Not that infrequent on some roads. Union Pacific pool cabooses regularly operated over the SP, and often with SP cabooses in the mix, and the SP cars made it onto the UP, often running with a UP caboose.

As a little note, I was in Roseville one December 24th, back in the 80’s, having come up out of Oakland on an SJRVY. I got called, along with 13 other trainmen and enginemen, to deadhead back to Oakland late that Christmas Eve. Our transportation? Nothing less than a four unit, 10 car caboose hop. The warm cabooses were our transportation back home to be with our families for Christmas. In that mix of SP cabooses were two UP cabooses, probably the most comfortable and best riding ones in the group.

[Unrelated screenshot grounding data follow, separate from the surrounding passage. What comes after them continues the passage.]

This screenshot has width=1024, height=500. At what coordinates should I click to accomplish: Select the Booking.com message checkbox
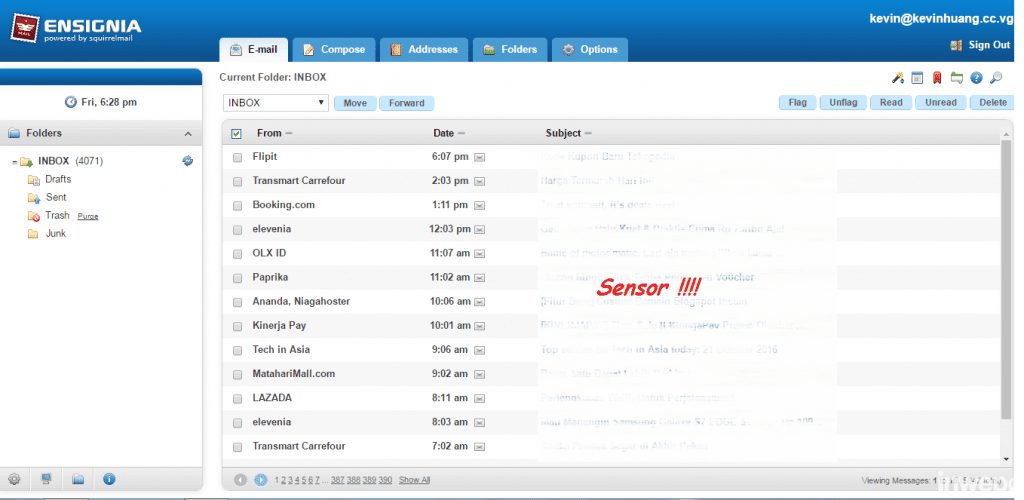pos(237,205)
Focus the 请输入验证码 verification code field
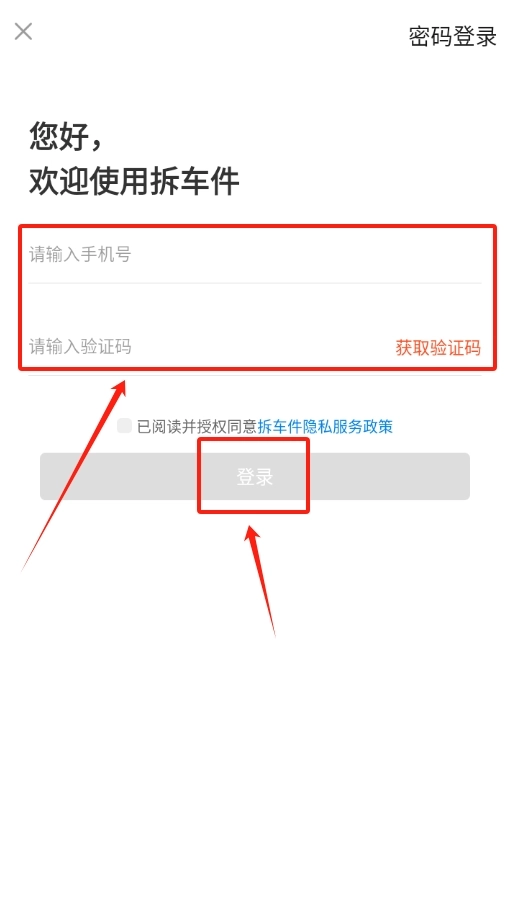The image size is (514, 899). [209, 346]
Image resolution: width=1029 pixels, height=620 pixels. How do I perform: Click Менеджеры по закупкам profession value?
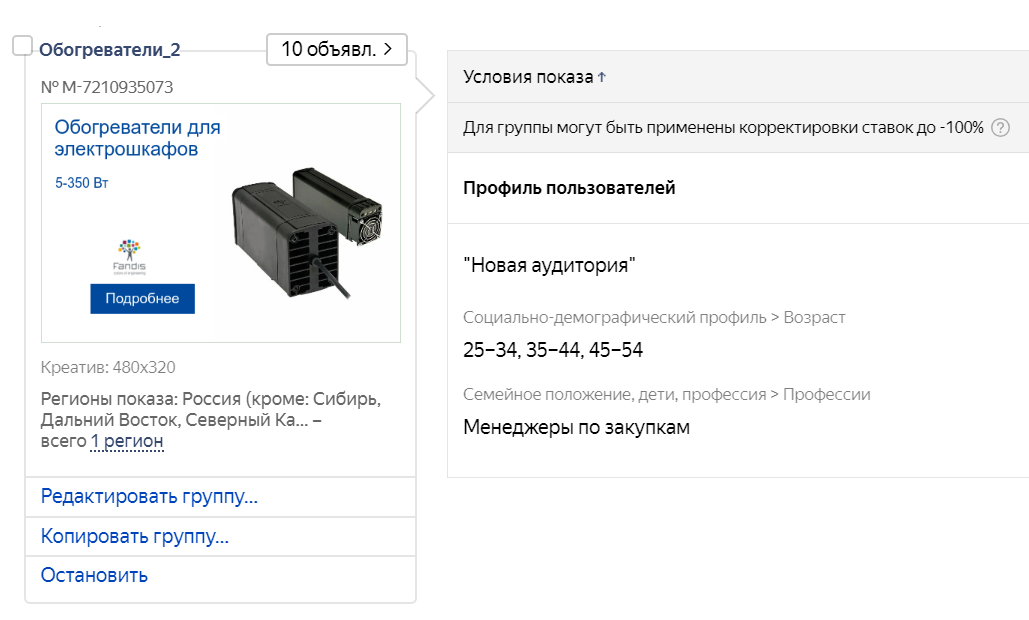[x=576, y=427]
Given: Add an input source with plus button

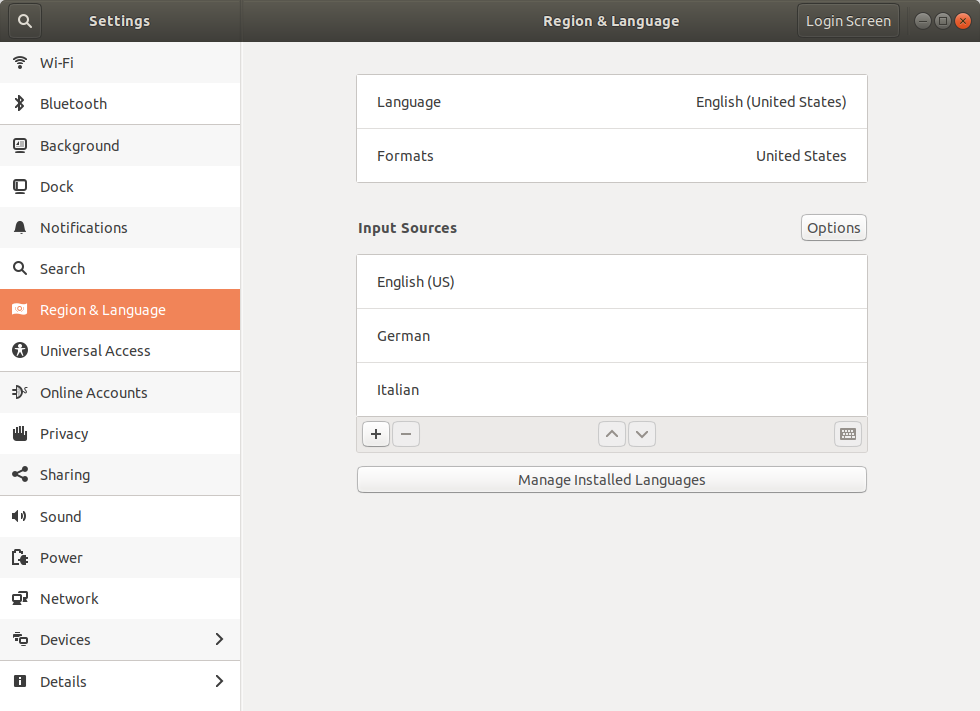Looking at the screenshot, I should 376,434.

Two cabooses at the rear of a train was unusual but did happen. I was just watching the N&W DVD “Hooters on Blue Ridge” and one train there ran by with two N&W center-cupola cabooses on the rear. As noted, this would most likely be when too many cabooses were at one end of the line and needed to be balanced, just as sometimes a train would have more engines than it needed to balance power.

Otherwise a caboose at each end of the train happened also. I believe on DM&IR ore trains it was common to have a caboose behind the engine for the head end brakeman - especially I’m guessing if the steam engine didn’t have a “doghouse” on the tender for him to ride in.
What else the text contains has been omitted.